The well-known MX500 bug about Current Pending Sectors, which mysteriously changes briefly from 0 to 1, correlates perfectly with a little-known MX500 bug that causes premature death of the ssd. It's described in detail at:
https://forums.tomshardware.com/thr...fast-despite-few-bytes-being-written.3571220/ ("
Crucial MX500 500GB sata ssd Remaining Life decreasing fast despite few bytes being written")
To summarize: The firmware of the MX500 ssd occasionally writes a HUGE amount to NAND -- typically approximately 1 GByte, sometimes a multiple of that -- in a fast burst. (Presumably it's moving data, reading as much as it writes.) At the start of the write burst, Current Pending Sectors S.M.A.R.T. attribute changes from 0 to 1, and at the end of the burst changes back to 0. The reason why the huge write bursts should be considered a bug is explained in the next paragraph.
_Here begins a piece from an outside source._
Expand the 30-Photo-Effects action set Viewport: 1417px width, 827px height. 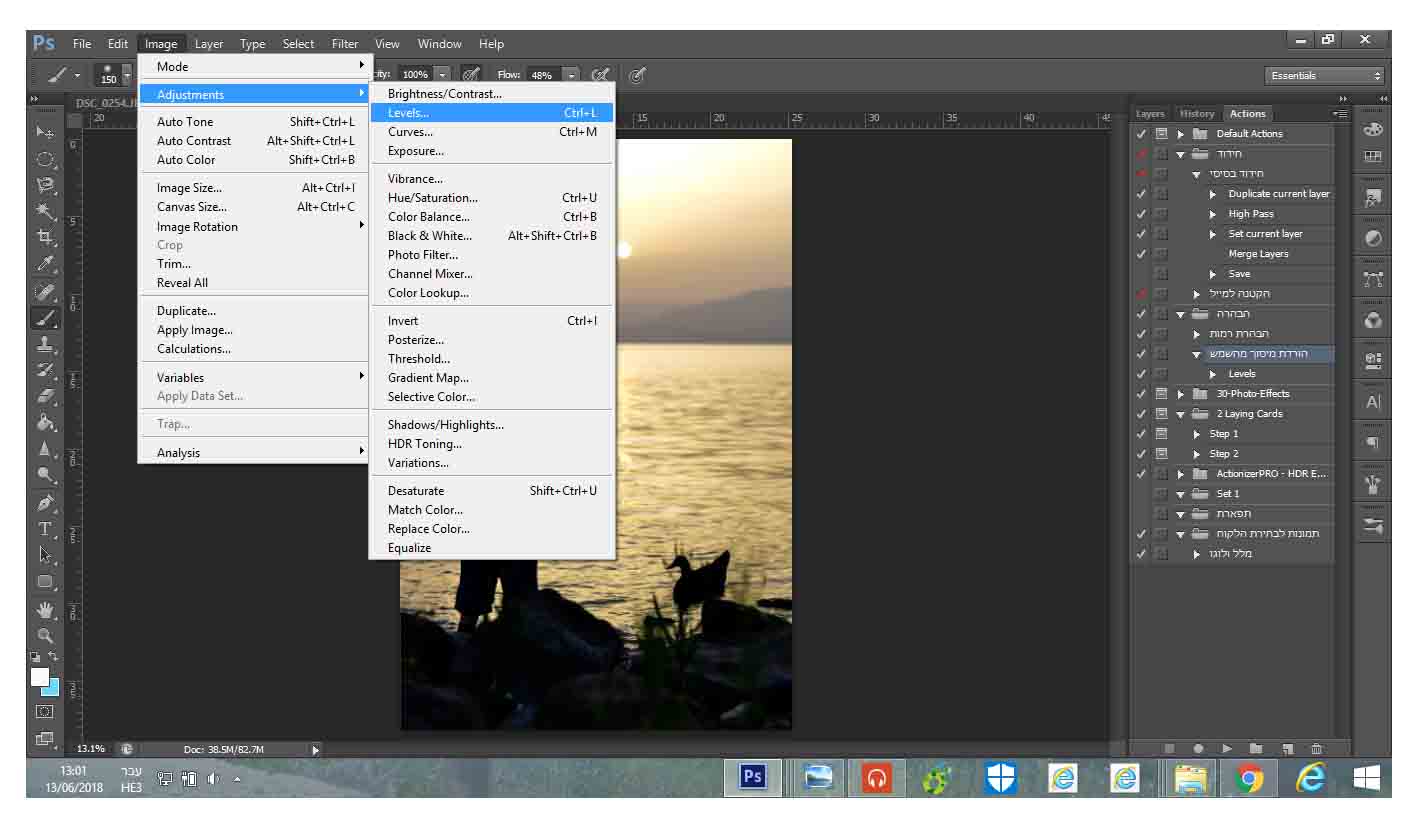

My pc has been writing to my 500GB MX500 ssd at a low average rate since late December 2019, averaging less than 100 kbytes/second according to HWiNFO. (In late December I moved frequently written temporary files, such as the Firefox profile and cache, from ssd to hard drive to reduce the writing to ssd.) The ssd firmware wrote
much more than the pc wrote: the ssd's Write Amplification Factor (WAF) averaged 38.91 for the period from 2/06/2020 to 2/22/2020. (On 2/06/2020 I began keeping a detailed log of S.M.A.R.T. data, using Smartmontools' SMARTCTL.exe tool and a .bat file that periodically executed SMARTCTL.exe and appended the output to a file.) The excessive writing by the firmware was causing the ssd's Average Block Erase Count (ABEC) to increment every day or two. Since Remaining Life decreases 1% for every 15 increments of ABEC, Remaining Life was decreasing 1% about every 3 weeks. The decrease of Remaining Life from 94% on 1/15/2020 to 93% on 2/04/2020 corresponded to the pc writing only 138 GBytes to the ssd during those three weeks.
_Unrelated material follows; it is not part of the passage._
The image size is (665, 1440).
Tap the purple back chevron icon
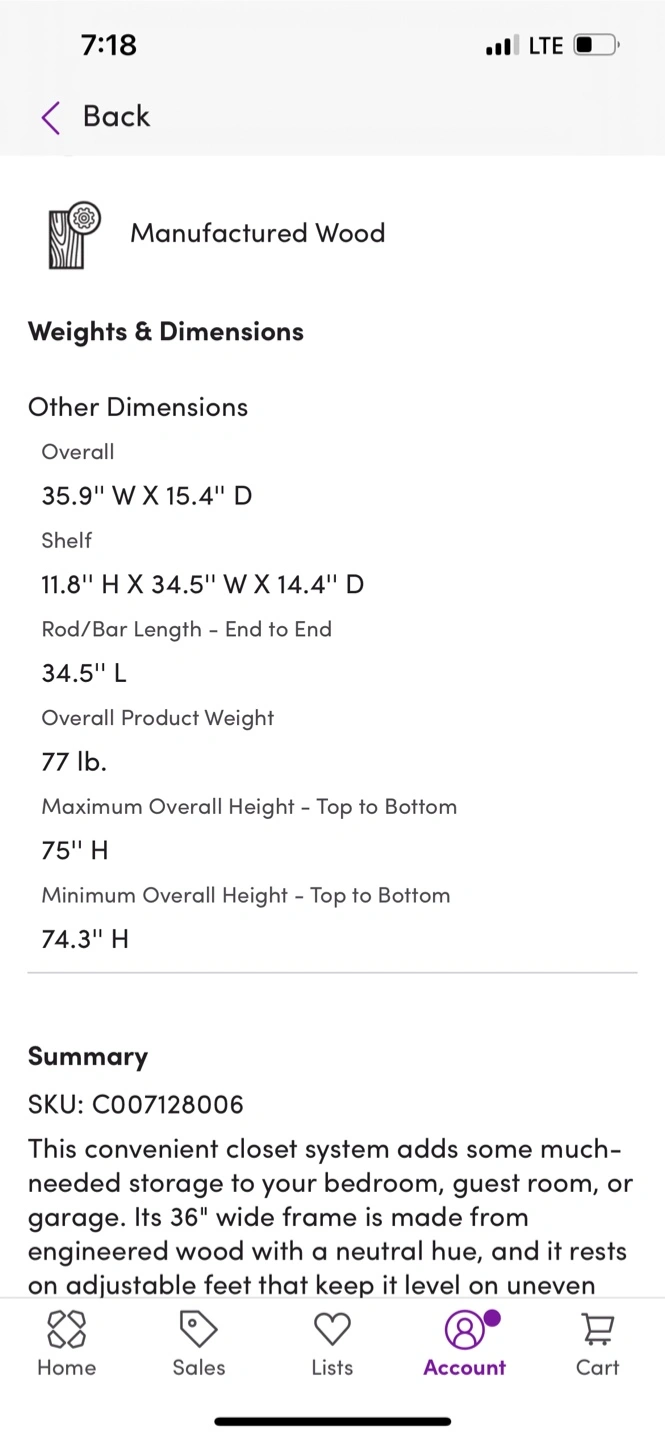click(50, 117)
Crucial tech support didn't acknowledge the excessive ssd NAND writing is due to a bug in the firmware, and my understanding is that they haven't acknowledged to anyone that the Current Pending Sectors behavior is due to a bug. But they agreed to exchange my ssd for a new one, after providing no explanation for the high WAF. For four reasons, I haven't yet made the exchange: (1) They require the return of my ssd before they will ship the replacement, which means I'll need to find a third drive to use as C: during the period when I'll have no ssd, (2) there's no reason to expect the replacement ssd won't have the same problem, (3) I don't know how to verify the replacement is truly a new ssd and not a refurbished one with reset attributes, and (4) I discovered that running ssd selftests nearly nonstop -- 19.5 minutes of every 20 minutes -- mitigates the problem by greatly reducing the frequency of the write bursts. (My experiments with ssd selftests began on 2/22/2020. The effect of the ssd selftests is described in the tomshardware forum thread linked above.)
MX500 customers whose computers write at a higher rate than mine writes might not notice that their ssd WAF is higher than it should be, nor that Remaining Life is decreasing faster than it should. The more the pc writes, the lower is the ratio of unnecessary wear to necessary wear.
It's possible the MX500 bug is due to the hardware design and can't be fixed by a firmware update. Until Crucial fixes the bug(s), I won't buy another Crucial ssd.
For completeness, I'll mention another MX500 bug: the "total logical sectors read by host" extended S.M.A.R.T. attribute resets to 0 each time it reaches 2048 GBytes. Presumably the firmware is foolishly using only 32 bits to store or report the value.